Instructions to follow: Check each line below for the word "previous", and copy those that have it.

----

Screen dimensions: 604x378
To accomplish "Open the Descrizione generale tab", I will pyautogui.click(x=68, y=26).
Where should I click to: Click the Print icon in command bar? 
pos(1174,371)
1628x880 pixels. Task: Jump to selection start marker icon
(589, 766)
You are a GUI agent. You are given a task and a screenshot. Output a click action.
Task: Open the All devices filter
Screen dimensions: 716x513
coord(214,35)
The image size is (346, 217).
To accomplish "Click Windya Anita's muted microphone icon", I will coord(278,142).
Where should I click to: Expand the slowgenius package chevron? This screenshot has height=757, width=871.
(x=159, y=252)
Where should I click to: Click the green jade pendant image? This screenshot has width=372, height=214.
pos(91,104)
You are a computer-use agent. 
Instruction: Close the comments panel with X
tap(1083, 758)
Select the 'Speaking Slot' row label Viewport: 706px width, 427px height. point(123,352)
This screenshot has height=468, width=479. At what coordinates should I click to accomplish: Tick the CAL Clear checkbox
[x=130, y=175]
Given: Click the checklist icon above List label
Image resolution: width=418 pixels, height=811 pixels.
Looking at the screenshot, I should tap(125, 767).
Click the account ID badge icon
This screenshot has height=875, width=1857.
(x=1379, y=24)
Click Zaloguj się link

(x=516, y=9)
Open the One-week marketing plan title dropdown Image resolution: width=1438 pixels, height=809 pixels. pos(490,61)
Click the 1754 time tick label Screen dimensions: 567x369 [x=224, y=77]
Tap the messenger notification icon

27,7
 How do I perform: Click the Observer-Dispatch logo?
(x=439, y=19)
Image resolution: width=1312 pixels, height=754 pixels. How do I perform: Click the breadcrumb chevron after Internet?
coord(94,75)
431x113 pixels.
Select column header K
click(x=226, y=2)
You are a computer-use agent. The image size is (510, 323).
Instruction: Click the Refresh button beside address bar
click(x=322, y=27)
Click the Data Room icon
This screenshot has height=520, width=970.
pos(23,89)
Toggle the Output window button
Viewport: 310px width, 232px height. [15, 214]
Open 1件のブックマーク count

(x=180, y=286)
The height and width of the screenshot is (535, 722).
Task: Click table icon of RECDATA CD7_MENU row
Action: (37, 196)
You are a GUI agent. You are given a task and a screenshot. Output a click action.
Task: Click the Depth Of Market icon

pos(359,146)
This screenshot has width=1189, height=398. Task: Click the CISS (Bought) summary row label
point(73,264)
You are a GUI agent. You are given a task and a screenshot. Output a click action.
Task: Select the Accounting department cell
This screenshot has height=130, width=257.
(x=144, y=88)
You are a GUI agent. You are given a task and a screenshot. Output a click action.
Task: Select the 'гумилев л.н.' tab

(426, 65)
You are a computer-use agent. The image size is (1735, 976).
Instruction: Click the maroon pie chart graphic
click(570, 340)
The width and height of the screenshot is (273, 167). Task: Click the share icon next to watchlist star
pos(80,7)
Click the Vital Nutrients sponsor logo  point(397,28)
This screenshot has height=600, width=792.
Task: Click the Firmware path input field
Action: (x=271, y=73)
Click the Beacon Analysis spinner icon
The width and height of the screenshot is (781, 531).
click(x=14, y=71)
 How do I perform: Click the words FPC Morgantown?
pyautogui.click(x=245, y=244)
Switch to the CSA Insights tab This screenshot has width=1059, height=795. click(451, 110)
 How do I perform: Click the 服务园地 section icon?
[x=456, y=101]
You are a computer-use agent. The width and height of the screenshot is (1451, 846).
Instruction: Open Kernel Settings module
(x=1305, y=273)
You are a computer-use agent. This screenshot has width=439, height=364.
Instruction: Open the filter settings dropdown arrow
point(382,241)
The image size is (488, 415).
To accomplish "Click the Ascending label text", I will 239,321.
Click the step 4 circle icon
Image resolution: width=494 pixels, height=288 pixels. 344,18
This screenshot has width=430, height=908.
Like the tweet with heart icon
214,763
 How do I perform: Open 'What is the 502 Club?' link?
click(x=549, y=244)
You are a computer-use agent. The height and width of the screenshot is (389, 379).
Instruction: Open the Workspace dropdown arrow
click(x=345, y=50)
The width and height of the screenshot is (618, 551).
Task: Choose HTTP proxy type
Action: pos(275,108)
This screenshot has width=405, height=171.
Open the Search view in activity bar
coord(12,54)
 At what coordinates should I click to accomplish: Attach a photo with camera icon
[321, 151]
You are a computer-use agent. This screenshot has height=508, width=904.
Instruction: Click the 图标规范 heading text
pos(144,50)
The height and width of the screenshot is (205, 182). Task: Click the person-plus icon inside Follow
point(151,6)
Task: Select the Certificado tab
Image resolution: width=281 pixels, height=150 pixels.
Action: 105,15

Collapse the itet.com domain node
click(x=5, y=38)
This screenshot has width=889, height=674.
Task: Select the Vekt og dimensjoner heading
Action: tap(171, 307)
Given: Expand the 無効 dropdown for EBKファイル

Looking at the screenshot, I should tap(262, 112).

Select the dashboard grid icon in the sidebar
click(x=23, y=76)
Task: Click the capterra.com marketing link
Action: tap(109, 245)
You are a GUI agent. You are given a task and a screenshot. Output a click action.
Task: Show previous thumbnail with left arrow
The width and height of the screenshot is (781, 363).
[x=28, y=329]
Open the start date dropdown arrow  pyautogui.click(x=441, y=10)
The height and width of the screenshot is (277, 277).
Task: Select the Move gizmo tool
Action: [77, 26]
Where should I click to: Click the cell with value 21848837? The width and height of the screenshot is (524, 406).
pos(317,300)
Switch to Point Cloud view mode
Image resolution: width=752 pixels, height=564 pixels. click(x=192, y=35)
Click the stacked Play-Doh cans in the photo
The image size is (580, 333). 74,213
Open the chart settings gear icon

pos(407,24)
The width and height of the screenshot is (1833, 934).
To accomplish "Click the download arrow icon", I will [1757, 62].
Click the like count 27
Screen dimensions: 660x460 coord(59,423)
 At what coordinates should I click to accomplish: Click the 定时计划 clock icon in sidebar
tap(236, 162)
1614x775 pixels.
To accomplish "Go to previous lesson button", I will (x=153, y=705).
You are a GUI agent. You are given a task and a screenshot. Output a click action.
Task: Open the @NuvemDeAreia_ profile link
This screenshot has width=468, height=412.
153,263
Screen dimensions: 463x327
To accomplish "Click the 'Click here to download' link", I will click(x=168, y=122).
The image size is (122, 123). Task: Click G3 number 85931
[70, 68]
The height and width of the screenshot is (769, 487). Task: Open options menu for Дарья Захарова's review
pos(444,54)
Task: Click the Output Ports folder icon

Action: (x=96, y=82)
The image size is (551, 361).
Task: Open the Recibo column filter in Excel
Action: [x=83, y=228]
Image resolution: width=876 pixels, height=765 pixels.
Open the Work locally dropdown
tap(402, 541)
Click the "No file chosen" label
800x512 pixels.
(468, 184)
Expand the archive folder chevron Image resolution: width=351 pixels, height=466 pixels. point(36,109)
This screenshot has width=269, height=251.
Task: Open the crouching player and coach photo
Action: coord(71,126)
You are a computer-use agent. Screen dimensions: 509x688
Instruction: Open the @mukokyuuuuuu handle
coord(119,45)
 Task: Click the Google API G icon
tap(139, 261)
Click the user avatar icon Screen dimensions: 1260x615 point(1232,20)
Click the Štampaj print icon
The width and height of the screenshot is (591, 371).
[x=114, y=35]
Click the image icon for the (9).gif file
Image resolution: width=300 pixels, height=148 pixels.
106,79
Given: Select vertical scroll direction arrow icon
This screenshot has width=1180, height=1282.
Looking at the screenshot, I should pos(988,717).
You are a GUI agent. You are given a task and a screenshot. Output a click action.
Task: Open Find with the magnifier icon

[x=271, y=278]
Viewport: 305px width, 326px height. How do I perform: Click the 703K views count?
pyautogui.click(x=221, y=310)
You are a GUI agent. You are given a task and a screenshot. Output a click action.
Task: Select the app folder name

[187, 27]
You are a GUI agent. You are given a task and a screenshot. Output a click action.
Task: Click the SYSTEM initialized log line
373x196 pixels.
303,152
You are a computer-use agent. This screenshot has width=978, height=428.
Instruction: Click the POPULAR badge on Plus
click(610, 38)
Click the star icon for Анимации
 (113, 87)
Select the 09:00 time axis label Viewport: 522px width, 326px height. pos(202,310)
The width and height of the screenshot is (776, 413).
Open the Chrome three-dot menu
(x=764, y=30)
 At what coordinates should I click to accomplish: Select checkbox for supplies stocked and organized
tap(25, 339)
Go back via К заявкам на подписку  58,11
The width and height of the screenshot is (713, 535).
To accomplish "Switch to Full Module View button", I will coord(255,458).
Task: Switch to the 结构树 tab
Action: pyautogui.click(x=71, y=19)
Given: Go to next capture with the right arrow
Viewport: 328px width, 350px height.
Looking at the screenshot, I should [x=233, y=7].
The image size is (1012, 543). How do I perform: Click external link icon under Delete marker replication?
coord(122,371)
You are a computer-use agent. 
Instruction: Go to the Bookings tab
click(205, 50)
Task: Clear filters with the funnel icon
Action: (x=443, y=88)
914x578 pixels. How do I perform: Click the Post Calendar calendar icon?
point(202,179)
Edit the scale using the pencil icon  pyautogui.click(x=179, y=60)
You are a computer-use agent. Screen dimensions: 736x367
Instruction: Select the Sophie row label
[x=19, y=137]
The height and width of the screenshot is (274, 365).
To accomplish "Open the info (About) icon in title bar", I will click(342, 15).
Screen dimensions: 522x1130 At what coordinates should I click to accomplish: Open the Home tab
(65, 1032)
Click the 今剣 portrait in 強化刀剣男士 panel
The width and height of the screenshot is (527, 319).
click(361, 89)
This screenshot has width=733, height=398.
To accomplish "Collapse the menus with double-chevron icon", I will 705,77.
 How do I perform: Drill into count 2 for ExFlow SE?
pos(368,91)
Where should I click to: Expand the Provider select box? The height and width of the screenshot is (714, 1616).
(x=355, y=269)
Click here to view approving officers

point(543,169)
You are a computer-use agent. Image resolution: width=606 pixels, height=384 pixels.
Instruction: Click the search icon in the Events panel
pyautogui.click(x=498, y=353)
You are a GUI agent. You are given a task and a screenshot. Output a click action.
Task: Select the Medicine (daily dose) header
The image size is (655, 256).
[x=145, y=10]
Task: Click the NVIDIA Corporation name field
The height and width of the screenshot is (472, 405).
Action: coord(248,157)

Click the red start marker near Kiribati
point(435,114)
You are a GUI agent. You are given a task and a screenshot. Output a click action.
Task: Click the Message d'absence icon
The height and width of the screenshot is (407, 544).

----

Task result:
Task: Show previous thumbnail with left arrow
To accomplish "Go to previous lesson button", I will (x=153, y=705).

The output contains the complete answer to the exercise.